For augmentation of water supply systems

The water woes of the Varkala and Nedumangad municipalities seem set to ease with both being included among the 30 municipalities that will receive financial assistance from the Japanese International Cooperation Agency (JICA) for augmentation of water supply systems.

The development is expected to have a more pronounced impact on the Nedumangad municipality where a majority of the 39 wards face acute shortage of water round the year. P.S. Shereef, municipal vice-chairman, Nedumangad, said water supply was available only twice, and on rare occasions, thrice a week. However, with the supply and distribution system fraught with shortcomings, including regular pipe-bursts and leakages, whatever quantity of water that was pumped in from Vattappara and Aruvikkara remained inadequate.

“The pipelines here were laid in the early 70s, and most of them are corroded, leading to daily leakages. The people are forced to depend on water tankers for water for their daily use. We are in the process of preparing a project report to submit to the Kerala Water Authority (KWA) for JICA assistance,” Mr. Shereef told The Hindu.

In Varkala, K. Surya Prakash, municipal chairman, said villages adjoining the municipal region faced more difficulties owing to inadequate supply of water. The issue of age-old pipelines and leakages was nothing new for the people of the area. The municipality, as short-term measures to mitigate the shortage till long-term projects came into being, was laying new lines wherever possible and setting up a few overhead tanks. As of now, an overhead tank at Raghunadapuram was serving the municipality, he said.

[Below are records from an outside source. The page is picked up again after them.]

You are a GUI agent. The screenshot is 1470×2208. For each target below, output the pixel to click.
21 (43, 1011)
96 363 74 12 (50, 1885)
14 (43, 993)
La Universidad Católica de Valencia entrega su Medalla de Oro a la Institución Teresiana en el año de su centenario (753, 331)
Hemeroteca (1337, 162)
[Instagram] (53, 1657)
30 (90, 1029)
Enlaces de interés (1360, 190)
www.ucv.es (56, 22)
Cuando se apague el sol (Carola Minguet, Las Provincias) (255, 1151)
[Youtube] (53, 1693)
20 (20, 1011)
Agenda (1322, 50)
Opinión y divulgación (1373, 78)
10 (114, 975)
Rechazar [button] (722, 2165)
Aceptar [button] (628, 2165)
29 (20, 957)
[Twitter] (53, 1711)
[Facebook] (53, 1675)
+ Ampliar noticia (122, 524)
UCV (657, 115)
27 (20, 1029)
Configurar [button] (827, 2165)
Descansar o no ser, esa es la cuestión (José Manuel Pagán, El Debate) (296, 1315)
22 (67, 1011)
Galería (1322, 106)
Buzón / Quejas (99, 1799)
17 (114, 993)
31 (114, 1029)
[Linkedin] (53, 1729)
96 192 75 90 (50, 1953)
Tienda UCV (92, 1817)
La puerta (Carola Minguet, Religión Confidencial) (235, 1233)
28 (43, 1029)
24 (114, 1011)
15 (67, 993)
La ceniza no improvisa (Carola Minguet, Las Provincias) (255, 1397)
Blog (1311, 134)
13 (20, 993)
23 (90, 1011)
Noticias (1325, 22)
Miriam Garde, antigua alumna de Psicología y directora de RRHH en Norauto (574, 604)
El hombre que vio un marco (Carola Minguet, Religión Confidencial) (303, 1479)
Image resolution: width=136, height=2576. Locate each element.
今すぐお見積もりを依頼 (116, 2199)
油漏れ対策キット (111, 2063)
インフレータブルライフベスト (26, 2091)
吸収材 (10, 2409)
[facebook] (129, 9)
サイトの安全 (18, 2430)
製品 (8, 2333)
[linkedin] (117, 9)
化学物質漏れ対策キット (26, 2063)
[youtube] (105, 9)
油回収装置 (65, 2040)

KWA managing director Ashok Kumar Singh said Nedumangad was likely to receive an assistance of nearly Rs.27 crore, while Varkala stood a chance of an assistance of Rs.20 crore. The project reports would be submitted soon.

The JICA boon for these municipalities comes as part of a new State proposal to the Japanese agency for a mammoth assistance of Rs.5,750 crore. About Rs.1,750 crore from this is for augmentation of water supply in Kochi and surrounding areas, while around Rs.2,500 crore is intended for augmentation, rehabilitation, and modernisation of water supply and distribution networks in 30 selected municipalities. About Rs.800 crore is to be set aside for rural water supply schemes, while around Rs.500 crore is to pumped into a desalination plant project for Kollam.

“Maintenance of our supply and distribution networks has been a neglected part for long. Most of the municipalities have pipelines that were laid 40 to 50 years ago and require replacement, apart from augmentation, with the population going up. The total project cost could be between Rs.5,750 crore to Rs.6,000 crore, for which project reports will be submitted soon,” Mr. Singh said.